Почти все люди, с которыми мне суждено было увидеться более, нежели один раз, и которые тем или иным способом узнавали о моём прошлом, непременно задавали в том или ином варианте один и тот же вопрос, ответа на который я никогда раньше не знал, да и сейчас не знаю: "Страшно?"

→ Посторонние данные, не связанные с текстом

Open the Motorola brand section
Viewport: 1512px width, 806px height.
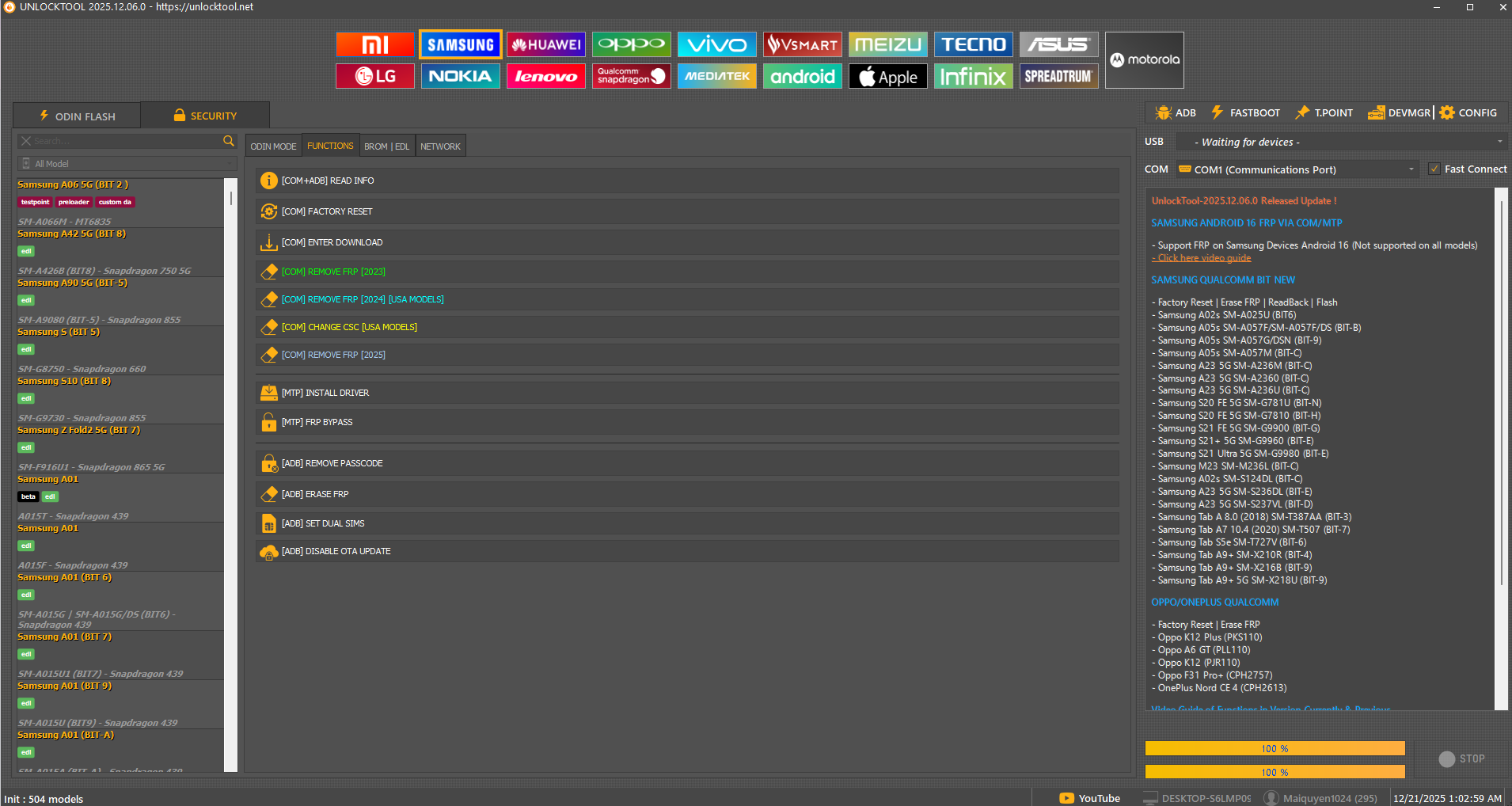point(1144,60)
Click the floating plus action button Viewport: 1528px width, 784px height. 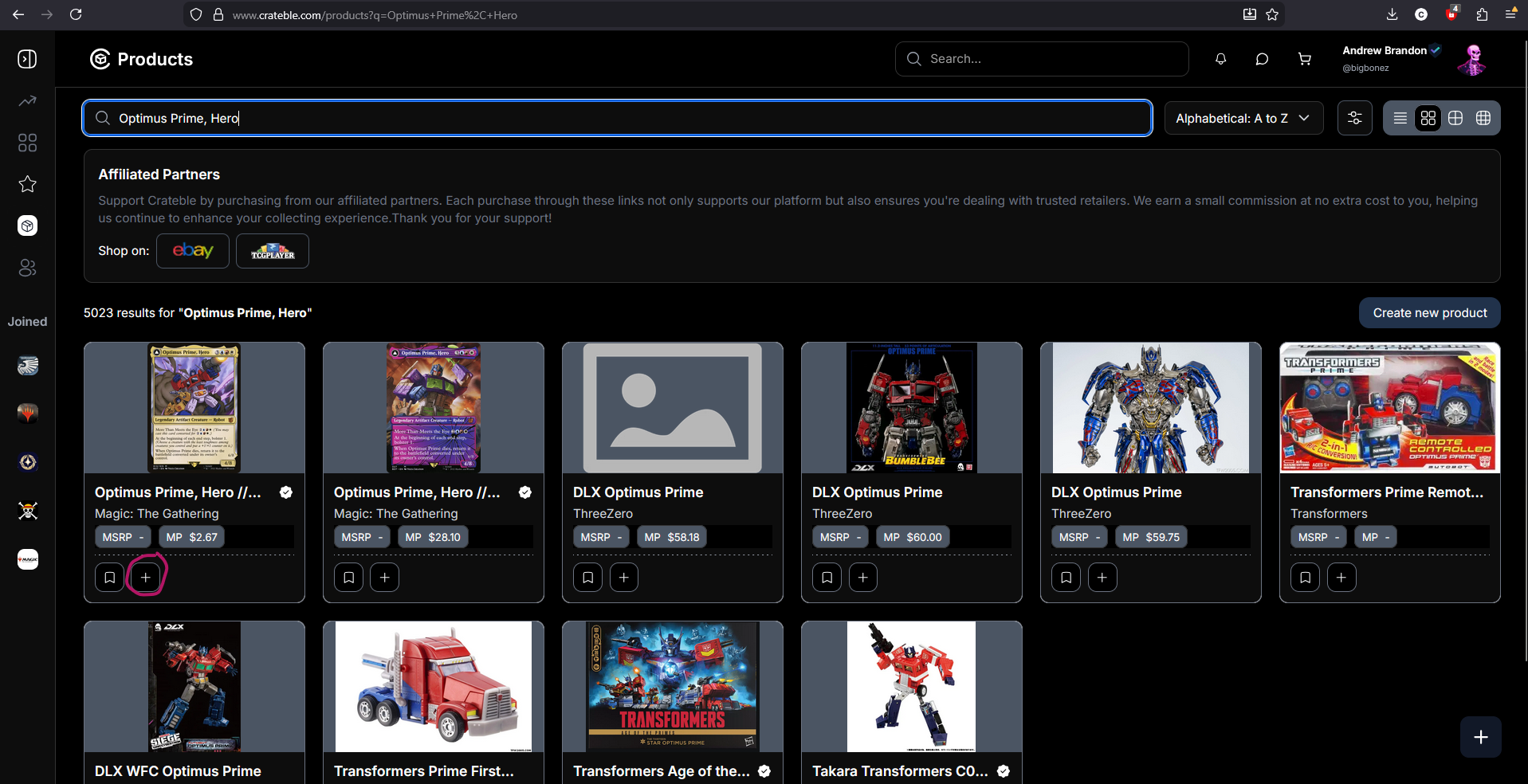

Девочки и мальчики, девушки и юноши, женщины и мужчины... Тем, кто не знал, что такое война, спрашивая, смотрели прямо на меня и ждали реакции. По их мнению, реагируя на этот вопрос, человек должен непременно вздрогнуть, опустить голову и тем не менее мужественно сказать: "Нисколько! Ни капельки! Ерунда!"

Зачем,
Скажите мне, зачем
Той сети
Нити так крепки?
Совсем,
Не разорвать совсем,
Да и
Неловко. Не с руки.

А я никогда не знал, и сейчас не знаю, что им отвечать. Ведь в их понимании война - это свист пуль над головой, цепи трассеров, красивых своими огнями в ночи, рёв подствольников и тяжёлое уханье орудий; команды "Вперёд!" и "Руки вверх!", злые крики "Аллах акбар!" и клянчащие лепетания "Гитлер капут!" стоящих на коленках с поднятыми руками "духов". В их понимании война - это когда несколько человек в камуфляже и разгрузках с озорными огоньками в глазах весело бегают по "зелёнке", выискивая отбившиеся от обычной, мирной жизни некие аморфные бандформирования, которые г-н Путин недомочил в сортире; блок-посты на дорогах, усиленные парой-тройкой единиц бронетехники и спрятавшимися за ближайшим сараем звеном "вертушек"...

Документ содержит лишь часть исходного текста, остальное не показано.